J.D. Salinger: Voice of America
"In "Catcher," every motif of America's famously adolescent national character burns bright: the moral absolutism, the inchoate chafing at any manifestation of authority, the romanticizing of innocence and childhood, a certain prudishness, and the conviction of personal exceptionalism. All of these traits are problematic, obviously; you can see the seeds of countless political mistakes and miscalculations in Holden's self-righteousness and rigidity, his ability to feel persecuted in the lap of privilege.
Yet for all these insufferable qualities, Holden spoke in an authentic American voice: frank, funny and with an infectious vernacular swagger. Salinger admired Hemingway, but he was in large part responsible for liberating American fiction from the austere, humorless sobriety of the Hemingway cult. No contemporary, first-person narrator would ever be the same after "Catcher" -- and thank God for that. Writers ranging from Pauline Kael to Michael Chabon have roamed freely across the frontier that Salinger opened up.
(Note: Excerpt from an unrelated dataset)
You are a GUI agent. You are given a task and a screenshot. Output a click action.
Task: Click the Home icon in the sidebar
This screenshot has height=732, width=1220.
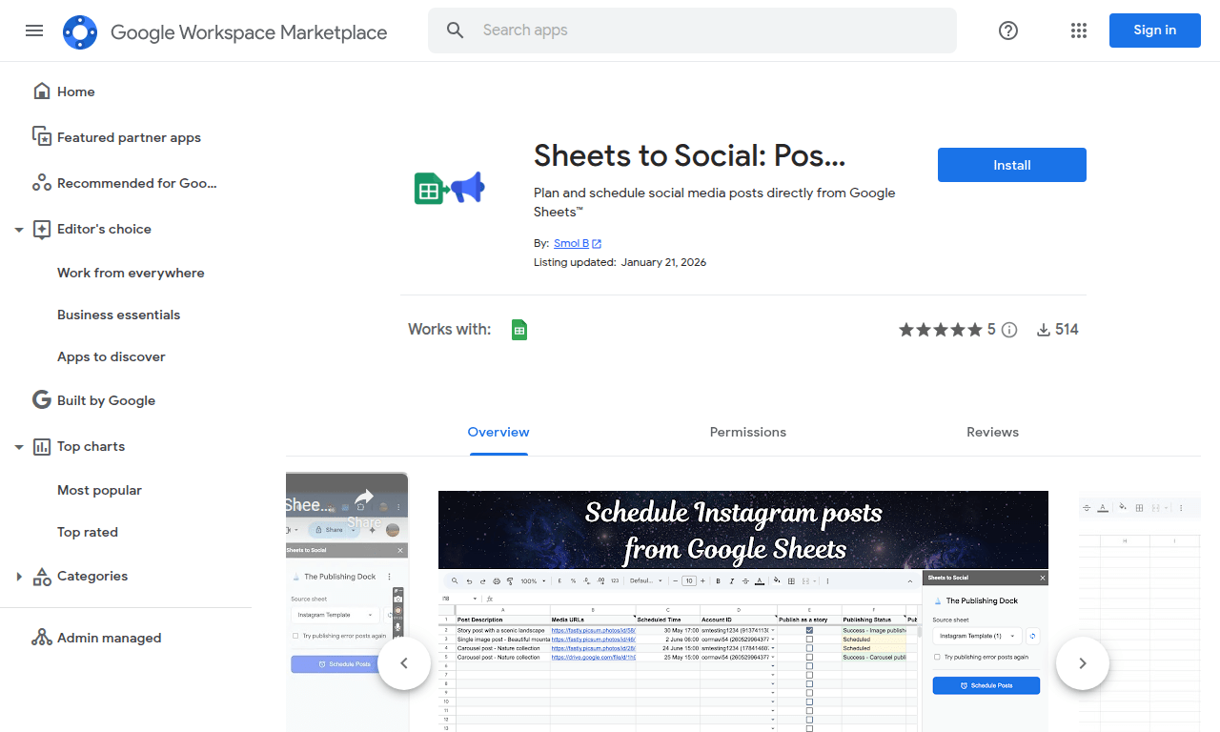[42, 90]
Above all, Holden is a believable teenager, a character who has shown young readers throughout the world that they can find their gripes, their restlessness, their idealism, and their lives breathing in the pages of a book. Though Salinger connoisseurs often swear to the superiority of the Glass Family stories, this is rightly regarded as the author's greatest gift to literature. Holden never grew up, and perhaps his creator never accomplished that either, but most of his readers did. Thanks to "The Catcher in the Rye," they did it with the certainty that a battered paperback tucked in the back pocket of your jeans is an indispensable ally for anyone heading out into the world."